Gina Coladangelo was known as Hancock’s ‘office wife’, a phrase to chill the marrow of every watchful spouse
Real-life spads are, however, sharper than Berry’s engaging public-school dimwit and these days not always from the smug Oxbridge factory. Grimstone started his career after being hired at Conservative Central Office by Symonds after bonding with her over the best places to go clubbing in the northern cities. He’s a Manchester history graduate who went to state school (albeit top-notch Tiffin in southwest London) and was one of a handful of political insiders at the Johnson wedding (beating many Cabinet ministers to an invitation).
But when quarrels arise, they can be fervent and bitter, because everyone knows so much about their fellow aides’ faux pas. Proxy wars then spiral between camps, once aligned, now at war. Cummings accused Newman of being the “chatty rat” who leaked information of a second lockdown and, along with many spad insider mysteries, this one was never fully cleared up. Newman insists he was not the leaker and would not have been hired by Number 10 if he had been. “Debatable,” texts a colleague with a glint of mischief.
Inevitably, some aides hit the buffer in the pinball of power – notably Allegra Stratton, the talented TV journalist shunted from a promised role fronting televised press conferences to spinning for the Cop 26 climate change conference. On the upside, many of the breed go on to highly successful business careers, capitalising on their insider knowledge. Ben Wegg-Prosser, dapper sidekick to Peter Mandelson in his ministerial pomp, is now managing partner at Global Counsel, a prominent international strategy consultancy.
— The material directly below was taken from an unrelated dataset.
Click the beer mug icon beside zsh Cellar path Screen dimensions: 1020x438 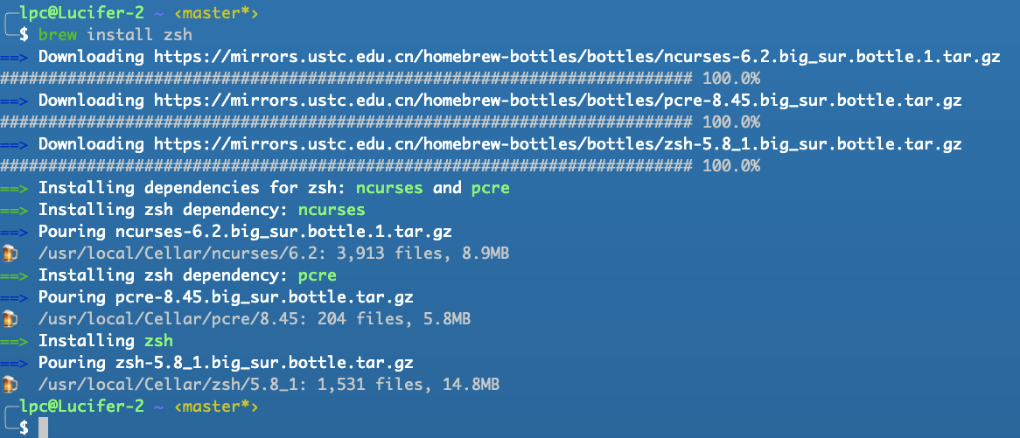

He reflects: “Spads have always drawn their influence from the political masters. But the best ones extend their reach beyond their boss’s own remit. That way they can secure better outcomes but also be seen as distinct and different.”
When I point out that Cummings might be seen as a case of too much independence, Wegg–Prosser replies, “He took distinctiveness to a new level which ultimately became destructive.” And advisers can make a bad situation worse - as it turned out when Fiona Hill and Nick Timothy ran into trouble serving Theresa May and were dubbed the “gruesome twosome” for alienating colleagues. In truth, Timothy was an ideas man who could have been at arms length from the daily battles surrounding the Withdrawal Agreement and Hill, a tough TV journalist, also struggled in a role which requires allies as well as underlings. If it looks like an easy gig from the outside, it isn’t, which is one reason (as well as the connections) spads often go on to successful careers in comms and business.
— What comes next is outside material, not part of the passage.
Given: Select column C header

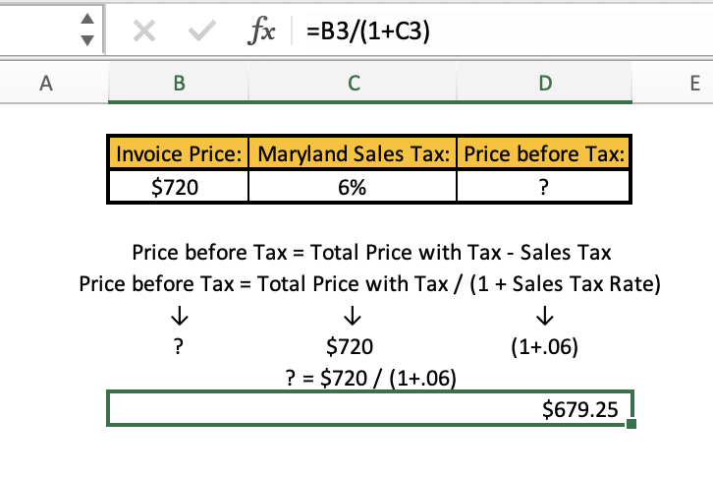Looking at the screenshot, I should coord(353,85).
Often most effective are the ones you haven’t heard of – not the ones who brief journalists on the brilliance of their bosses and foibles of opponents. They are the ones ministers turn to for candid, confidential advice when the going gets tough and policy challenges and political necessity are a hard combination to pull off. One such figure is Andrew Hood, now on Team Gove – and a (relatively rare) transfer between the parties at Westminster.
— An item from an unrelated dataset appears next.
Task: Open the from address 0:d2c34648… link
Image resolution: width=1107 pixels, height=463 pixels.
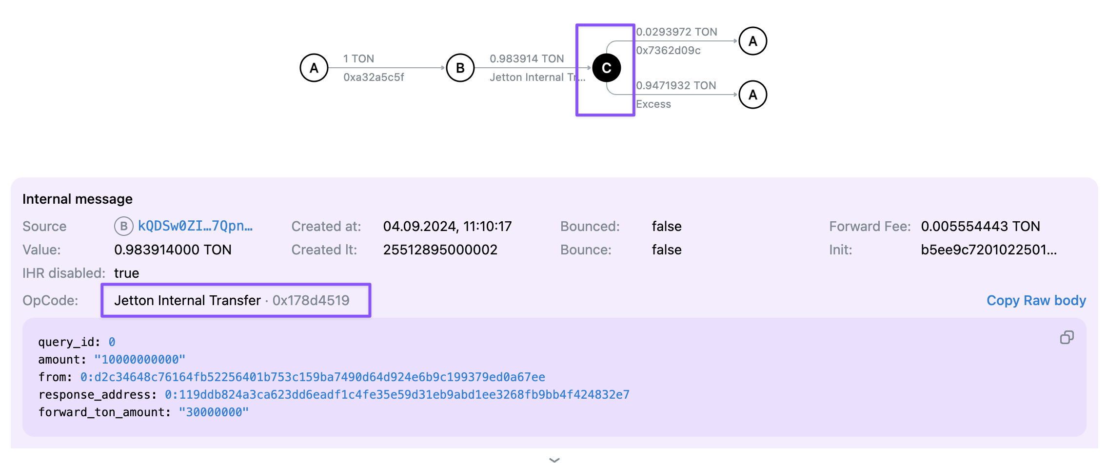Action: (313, 377)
Hood is a “Lexiteer” – part of the small tribe of Labour Leave supporters in high-level policy roles – and has advised ministers reaching back to the Blair government (his background, conveniently, is complex litigation). He was also general counsel under Cameron and a non-exec at the Department for International Trade. Now on Team Gove, Hood advises on the cat’s cradle intricacies of the Northern Ireland protocol. That’s the swottier end of the spad trade and it probably matters a lot more than who flatters the minister most or styles his hair.
On the other hand, it’s not quite so exciting as being the person in the innermost sanctum of the after-party WhatsApp group, in the room where it happens, chewing over the latest juicy personal revelations – or helping make them happen.